But having skilfully set up the case for the prosecution, Service comes to the symphony’s defence as a life-affirming work despite all the difficulties Mahler was suffering, or perhaps because of them. Those looking for musical clues should consider that the first movement’s sighing, falling theme that provides so much of the material of the symphony is based on a waltz by Johann Strauss, with the delightfully unambiguous title ‘Enjoy Life.’  Jo Kirkbride, in her programme note, whilst acknowledging the symphony is about death, is on the same side as Service, pointing to a letter Mahler wrote to Bruno Walter in 1909 in which he said,

 ‘I have more thirst for life than ever, and find the “habits of existence” sweeter than ever.’

The Israeli-American conductor Yoel Gamzou, who conducted the BBC Philharmonic on Saturday, is known as a Mahler specialist. He was inspired to become a conductor as a boy when he heard Mahler’s music. He studied privately with the great Italian conductor Carlo Maria Giulini, who recorded Mahler’s Ninth in 1994. In 2006, Gamzou founded his own International Mahler Orchestra. A composer as well as a conductor, in 2010, he achieved something Mahler himself never did – the completion of Mahler’s Tenth Symphony. The depth of his knowledge was revealed by his ability to draw out incredible detail from the orchestra, who played superbly for him on Saturday. His conducting was expressive, dramatic, and demonstrative, with large and passionate gestures, often pointing imperiously at individual players or sections, and moving lithely on the podium. So it was remarkable that at the end of the final movement his gestures became more and more subtle and delicate. He held the orchestra – and a rapt audience – in his hands. He very deliberately closed his score at the end, holding everyone in the hall in reverential silence for what seemed like an age.

The BBC Phil and Yoel Gamzou
The BBC Philharmonic Orchestra and conductor Yoel Gamzou. Image © Chris Payne

So what was Gamzou’s view of the symphony? In the first movement, he brought out the piece’s drama, with immense climaxes and easily drew out all the densely complex lines. There was occasional respite from the opaque strands of sound, even optimism and joy, and a lovely ending, suggesting a bucolic, gentle scene.

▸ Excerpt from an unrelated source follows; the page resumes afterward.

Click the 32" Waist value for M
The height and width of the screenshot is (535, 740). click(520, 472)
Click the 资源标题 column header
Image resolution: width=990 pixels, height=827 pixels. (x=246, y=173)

Mahler’s title for the second movement is very specific, ‘Im Tempo eines gemächlichen Ländlers. Etwas täppisch und sehr derb’ (In the tempo of an easy-going country waltz. Somewhat clumsy and very rough). The movement is based on the Ländler, a European folk dance of which Mahler was particularly fond. In a memorable phrase, Robert Philip described how three versions of the dance try to establish themselves simultaneously, ‘as if a drunk is assailed by conflicting images of the dancers.’ Gamzou achieved the feat of bringing out the coarseness of the music, but paradoxically with great precision. At the end of the movement, there was a fiercely dramatic, dark section of what felt like sarcastic joy, which could have come from a symphony with Shostakovich, who owed a debt to Mahler. The movement fell away in sadness, as if the folk dancers, now defeated, were disappearing from the stage.

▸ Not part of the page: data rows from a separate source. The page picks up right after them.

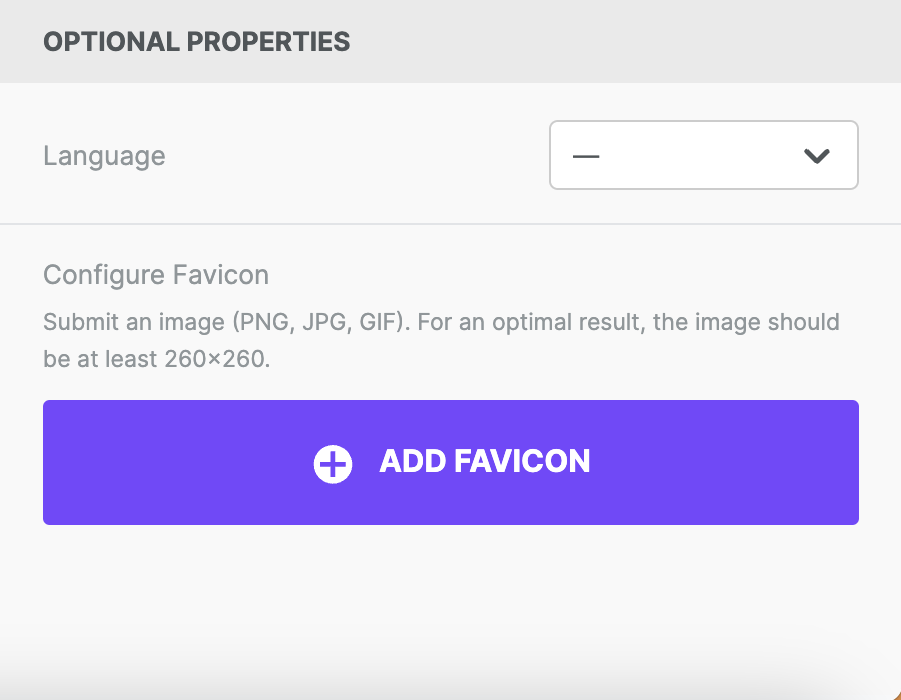Click the chevron arrow in Language dropdown
The image size is (901, 700).
tap(817, 156)
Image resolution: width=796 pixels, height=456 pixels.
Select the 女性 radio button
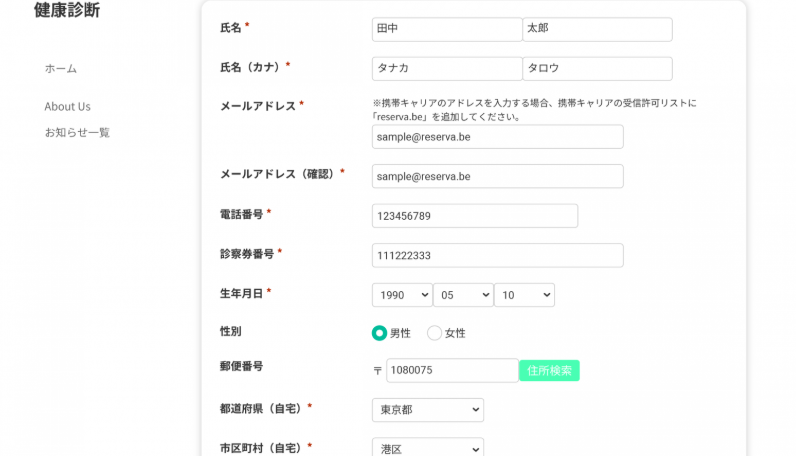point(434,333)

Conductor Yoel Gamzou with members of the BBC Philharmonic Orchestra. Image © Chris Payne

The music of Shostakovich was prefigured even more obviously in the third movement, which Mahler described as a ‘Rondo-Burleske’. In case that hinted at excess jolliness, he also marked it ‘Sehr trotzig’ (Very defiant). Gamzou brought out all the sarcasm of the movement with a fiercely frenetic opening, with a theme that soon got lost in a morass of sound. He danced on the podium, recalling another conductor of the BBC Philharmonic, the great Yan Pascal Tortelier. The movement was at once life-affirming and troubling. The trumpet solo, which provides one of the musical fragments on which the final movement is based, provided a glimpse of serenity, before angular, Shostakovichian woodwinds destroyed the mood. Depending on which theory you follow, the movement could be a celebration of life’s visceral, thrilling, but unsettling nature, or a sarcastic dismissal of a life that is shortly to be left behind.

As Service wrote, an essential clue to a conductor’s interpretation is their approach to the final movement, which he wittily described as ‘cataclysmically slow.’ Mahler’s description is clear. ‘Sehr langsam und noch zurückhaltend’(Very slow and even held back). Bruno Walter’s 1938 recording lasted just over 18 minutes, whereas Bernstein stretched the movement to 30 minutes. Gamzou’s performance lasted 28 minutes, putting him firmly at the Bernstein end of things, and perhaps emphasising the movement’s valedictory nature. Equally, the movement can be seen as a hymn to life, possibly highlighted by the sometimes gut-wrenching intensity of the orchestra’s stunning playing. Even the musical quotation from Kindertotenlieder is ambiguous. The song’s words describe how, ‘Im Sonnenschein der Tag ist schön’ (In the sunlight, the day is beautiful). We could take this at face value, describing the subtle joy that life brings, or we could remember that in the original song, the words describe how the protagonist thinks that the children have merely run ahead into the sunshine during a summer walk, and that they will appear around the next corner, a terrible affirmation of the inevitability of death.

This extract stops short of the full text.